In case you haven’t heard the news yet: The House of Saud is screwed and so are we.



20 Comments on "Fox News: bad news from Saudi Arabia"

  1. cusano on Tue, 14th Feb 2012 11:20 pm 

    This news might be ‘stunning’ to Fox News, but for those who follow the oil debate it’s old news. Matthew Simmons wrote about it years ago, as well as many others.

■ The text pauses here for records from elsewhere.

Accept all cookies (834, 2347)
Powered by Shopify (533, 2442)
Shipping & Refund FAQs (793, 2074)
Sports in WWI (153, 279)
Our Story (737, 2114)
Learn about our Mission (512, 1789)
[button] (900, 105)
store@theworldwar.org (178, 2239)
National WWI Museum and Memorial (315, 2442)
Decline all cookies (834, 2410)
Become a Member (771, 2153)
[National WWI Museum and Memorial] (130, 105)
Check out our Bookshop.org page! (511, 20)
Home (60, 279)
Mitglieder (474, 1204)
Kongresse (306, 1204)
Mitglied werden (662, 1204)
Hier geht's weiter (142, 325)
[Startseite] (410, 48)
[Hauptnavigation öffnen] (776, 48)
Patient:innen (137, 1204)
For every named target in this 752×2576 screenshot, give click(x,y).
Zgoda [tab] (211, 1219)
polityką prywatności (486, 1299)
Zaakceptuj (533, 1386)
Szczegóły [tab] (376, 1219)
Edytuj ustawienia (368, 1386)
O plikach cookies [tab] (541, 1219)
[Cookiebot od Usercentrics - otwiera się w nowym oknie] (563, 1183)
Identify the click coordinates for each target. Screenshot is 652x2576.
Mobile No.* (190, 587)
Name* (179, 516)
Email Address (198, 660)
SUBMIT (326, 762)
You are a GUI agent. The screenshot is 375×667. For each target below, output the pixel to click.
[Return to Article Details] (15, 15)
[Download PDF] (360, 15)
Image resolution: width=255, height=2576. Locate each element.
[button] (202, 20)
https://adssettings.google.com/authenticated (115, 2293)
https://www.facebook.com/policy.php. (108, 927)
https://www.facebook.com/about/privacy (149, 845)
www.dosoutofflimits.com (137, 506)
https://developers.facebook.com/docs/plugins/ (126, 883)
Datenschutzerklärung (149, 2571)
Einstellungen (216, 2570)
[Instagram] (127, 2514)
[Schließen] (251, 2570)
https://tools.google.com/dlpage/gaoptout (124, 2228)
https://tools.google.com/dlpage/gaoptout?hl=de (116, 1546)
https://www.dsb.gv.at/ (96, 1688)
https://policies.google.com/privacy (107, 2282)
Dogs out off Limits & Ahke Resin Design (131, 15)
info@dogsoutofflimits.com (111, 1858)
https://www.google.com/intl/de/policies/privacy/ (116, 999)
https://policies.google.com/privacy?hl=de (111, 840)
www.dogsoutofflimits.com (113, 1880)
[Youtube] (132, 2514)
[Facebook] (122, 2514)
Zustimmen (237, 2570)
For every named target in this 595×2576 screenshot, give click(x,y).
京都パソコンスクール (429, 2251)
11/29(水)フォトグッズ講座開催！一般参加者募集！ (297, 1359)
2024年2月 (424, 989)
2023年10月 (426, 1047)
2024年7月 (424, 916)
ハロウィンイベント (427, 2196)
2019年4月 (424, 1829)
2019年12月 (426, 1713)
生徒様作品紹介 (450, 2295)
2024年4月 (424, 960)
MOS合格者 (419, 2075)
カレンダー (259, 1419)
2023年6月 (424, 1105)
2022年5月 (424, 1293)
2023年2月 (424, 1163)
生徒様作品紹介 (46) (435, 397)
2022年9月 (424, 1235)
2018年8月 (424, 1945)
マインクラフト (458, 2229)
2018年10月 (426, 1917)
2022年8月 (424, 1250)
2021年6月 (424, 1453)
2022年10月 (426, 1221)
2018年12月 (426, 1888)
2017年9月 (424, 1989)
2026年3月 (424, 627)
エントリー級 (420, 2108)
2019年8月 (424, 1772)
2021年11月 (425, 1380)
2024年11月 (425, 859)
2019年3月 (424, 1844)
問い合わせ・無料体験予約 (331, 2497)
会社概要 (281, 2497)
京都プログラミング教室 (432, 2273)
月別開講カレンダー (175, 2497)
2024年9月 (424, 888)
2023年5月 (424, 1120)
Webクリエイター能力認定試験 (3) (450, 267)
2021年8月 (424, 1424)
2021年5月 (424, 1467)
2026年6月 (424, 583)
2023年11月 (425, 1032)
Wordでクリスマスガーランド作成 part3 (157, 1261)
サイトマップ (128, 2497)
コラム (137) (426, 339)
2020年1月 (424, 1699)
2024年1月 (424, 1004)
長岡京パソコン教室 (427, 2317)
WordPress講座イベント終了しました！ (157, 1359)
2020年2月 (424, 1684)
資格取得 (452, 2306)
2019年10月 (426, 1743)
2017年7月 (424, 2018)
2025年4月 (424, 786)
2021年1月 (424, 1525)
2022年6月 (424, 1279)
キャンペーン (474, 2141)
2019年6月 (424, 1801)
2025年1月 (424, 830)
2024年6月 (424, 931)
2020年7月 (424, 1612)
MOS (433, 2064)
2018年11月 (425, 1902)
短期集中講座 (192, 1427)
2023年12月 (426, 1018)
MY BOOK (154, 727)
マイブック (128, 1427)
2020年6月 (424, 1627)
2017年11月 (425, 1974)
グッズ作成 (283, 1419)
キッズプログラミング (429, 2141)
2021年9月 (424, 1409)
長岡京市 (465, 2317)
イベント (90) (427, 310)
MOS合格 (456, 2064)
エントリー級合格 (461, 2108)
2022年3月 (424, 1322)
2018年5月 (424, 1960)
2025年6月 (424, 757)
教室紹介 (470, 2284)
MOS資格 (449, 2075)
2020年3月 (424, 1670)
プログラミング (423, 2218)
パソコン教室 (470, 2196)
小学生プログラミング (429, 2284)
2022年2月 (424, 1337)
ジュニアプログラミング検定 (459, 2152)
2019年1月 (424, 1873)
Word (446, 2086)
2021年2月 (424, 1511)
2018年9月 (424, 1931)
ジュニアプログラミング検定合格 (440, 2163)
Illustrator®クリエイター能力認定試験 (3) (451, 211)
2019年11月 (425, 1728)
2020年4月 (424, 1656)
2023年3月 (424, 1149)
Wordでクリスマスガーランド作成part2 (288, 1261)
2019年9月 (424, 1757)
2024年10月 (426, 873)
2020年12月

  2. Cloud9 on Tue, 14th Feb 2012 11:26 pm 

    Peak oil just landed front and center on GOP middle America

  3. dorlomin on Tue, 14th Feb 2012 11:52 pm 

    Those cables were part of the wikileaks from last year
    http://www.guardian.co.uk/business/2011/feb/08/saudi-oil-reserves-overstated-wikileaks

    Is this video recent?

  4. dorlomin on Tue, 14th Feb 2012 11:52 pm 

    Nope the video itself is a year old.

  5. Arthur on Wed, 15th Feb 2012 12:02 am 

    This one was tweeted minutes ago and was recently uploaded:
    http://www.youtube.com/watch?v=elnxUPQf3FM

  6. Serial_Worrier on Wed, 15th Feb 2012 1:16 am 

    Oh no doom!!!!

  7. Kenz300 on Wed, 15th Feb 2012 1:24 am 

    So what plans are individuals, business and politicians making to deal with future higher oil prices and declining supplies?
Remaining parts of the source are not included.